Restraint is the design
Setting up a new agent costs almost nothing. That's exactly what makes the mistake so easy to make. The price of an agent isn't in the building — it's in the keeping.
Agents are software, and with software the cost of maintenance dwarfs the cost of the build. Every kind of agent you define is a permanent liability — something the system has to route to, govern, secure, and watch over for as long as it exists. A clone only adds load; a new kind adds surface area. Define kinds on reflex and you don't end up with a capable system, you end up with a pile of agents — each one more to maintain, each boundary one more thing that can break.
The two ways to get it wrong cost differently. Under-split, with one bloated agent doing everything, and quality erodes: attention spreads thin, playbooks bleed into each other, and you can't tune any part without disturbing the rest. Over-split, with a new kind for every task, and the tokens, the latency, the routing, and the maintenance all multiply for boundaries the work never needed. Neither is free, and the balance between them isn't something you stumble into at runtime.
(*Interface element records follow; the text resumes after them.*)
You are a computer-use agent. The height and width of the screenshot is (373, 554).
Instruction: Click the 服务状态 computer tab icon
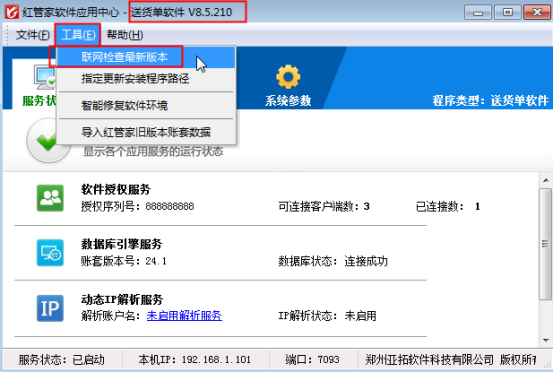45,77
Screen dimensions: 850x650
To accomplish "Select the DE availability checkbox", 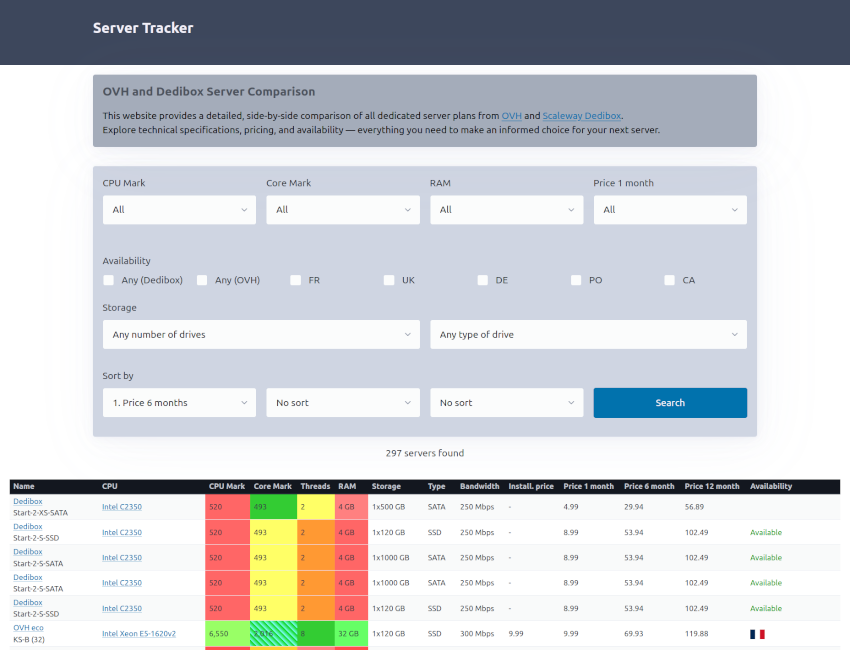I will (x=483, y=280).
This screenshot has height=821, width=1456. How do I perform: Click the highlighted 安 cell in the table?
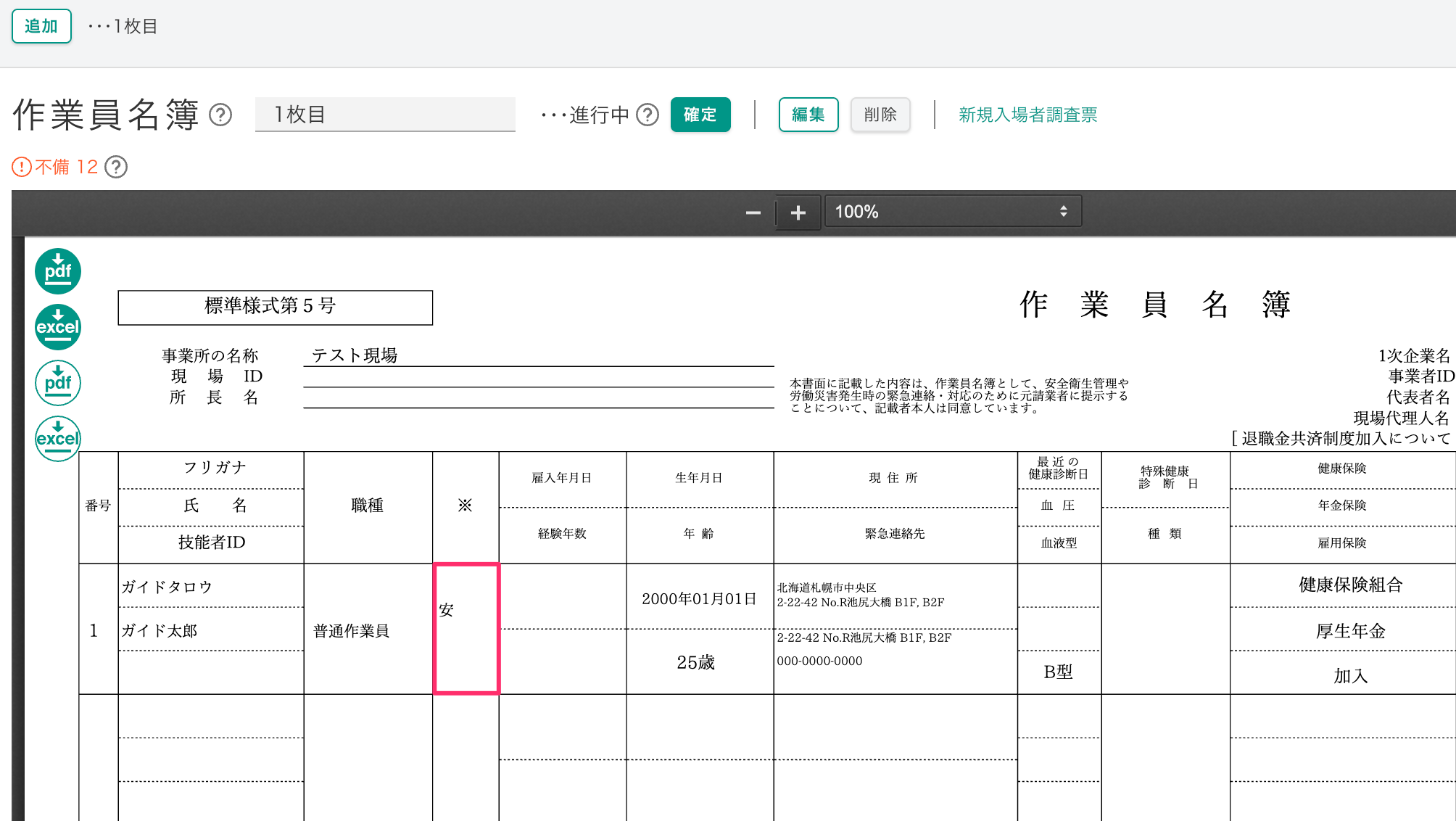click(466, 628)
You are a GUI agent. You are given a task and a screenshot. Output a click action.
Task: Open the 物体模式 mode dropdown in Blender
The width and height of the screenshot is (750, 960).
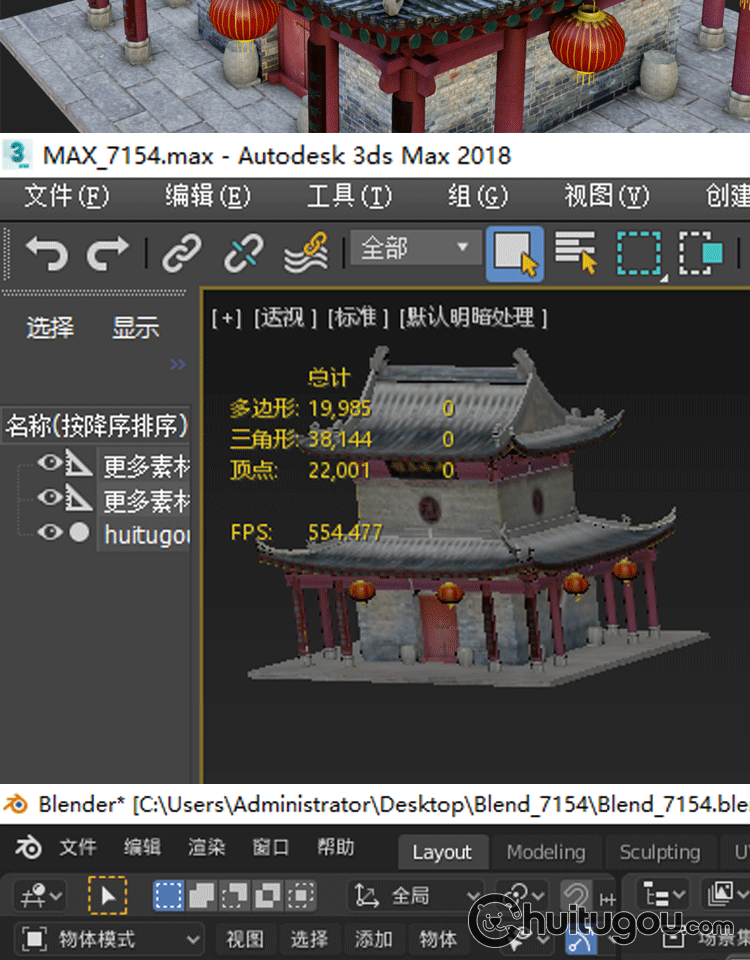click(x=111, y=939)
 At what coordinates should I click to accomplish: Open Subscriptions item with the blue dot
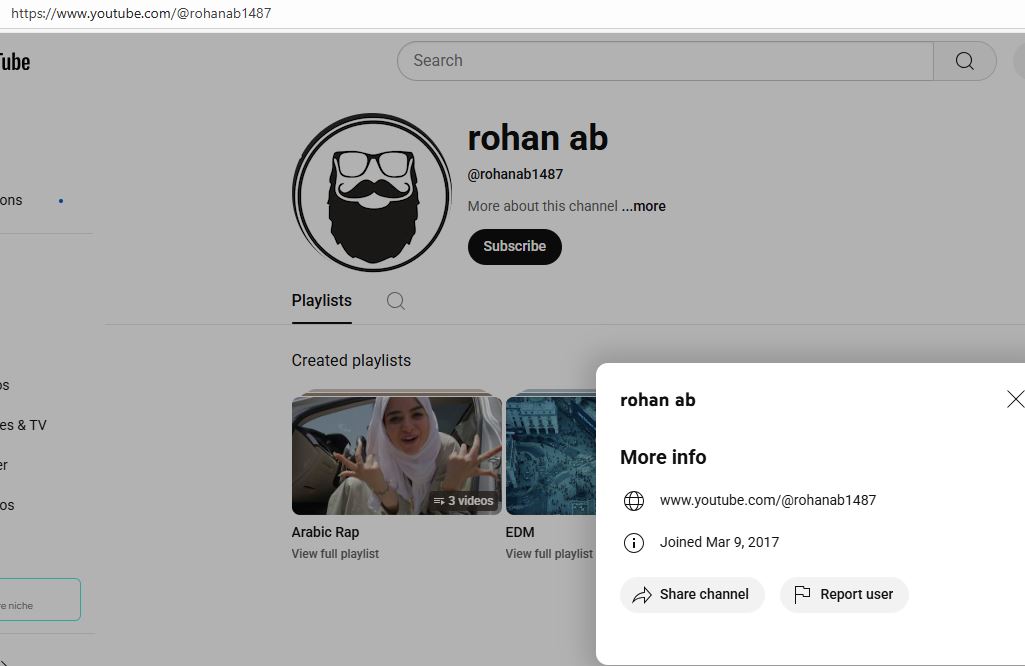point(12,200)
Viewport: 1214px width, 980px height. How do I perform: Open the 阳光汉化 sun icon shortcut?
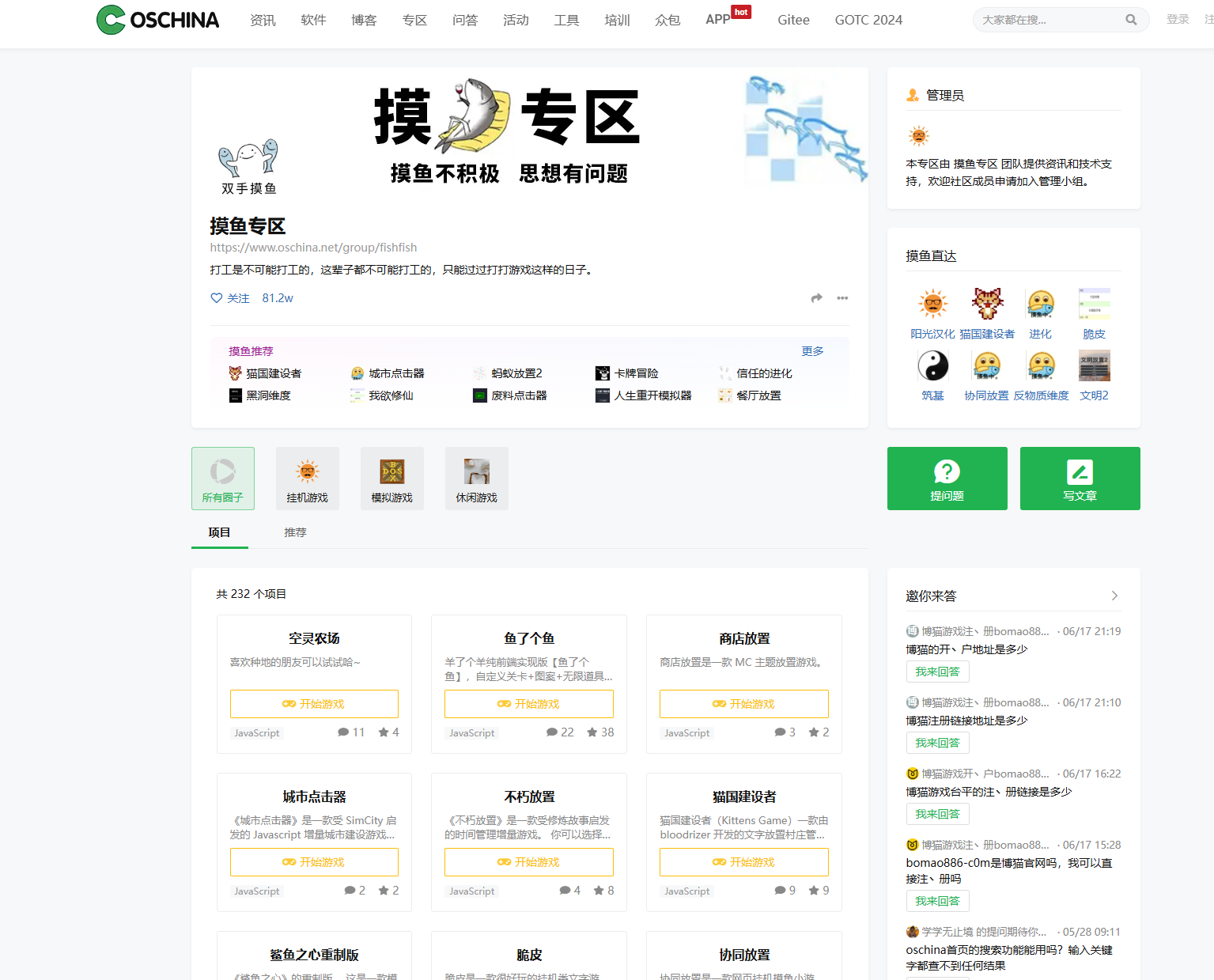point(932,305)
It's decided before anything is built. The best outcomes come from the effort put in up front — the analysis ahead of the design — sorting which work is the same, to be cloned and spun up automatically as demand rises, and which is different enough to earn its own kind. The cloning takes care of itself. The kinds are the judgment call — and it's the one part of this that doesn't get cheaper as the models improve. The code beneath is commoditising; the judgment above it — what to build, what to combine, what to leave to a person — is not. That judgment is the design layer, and designing it well is the work Aikin does.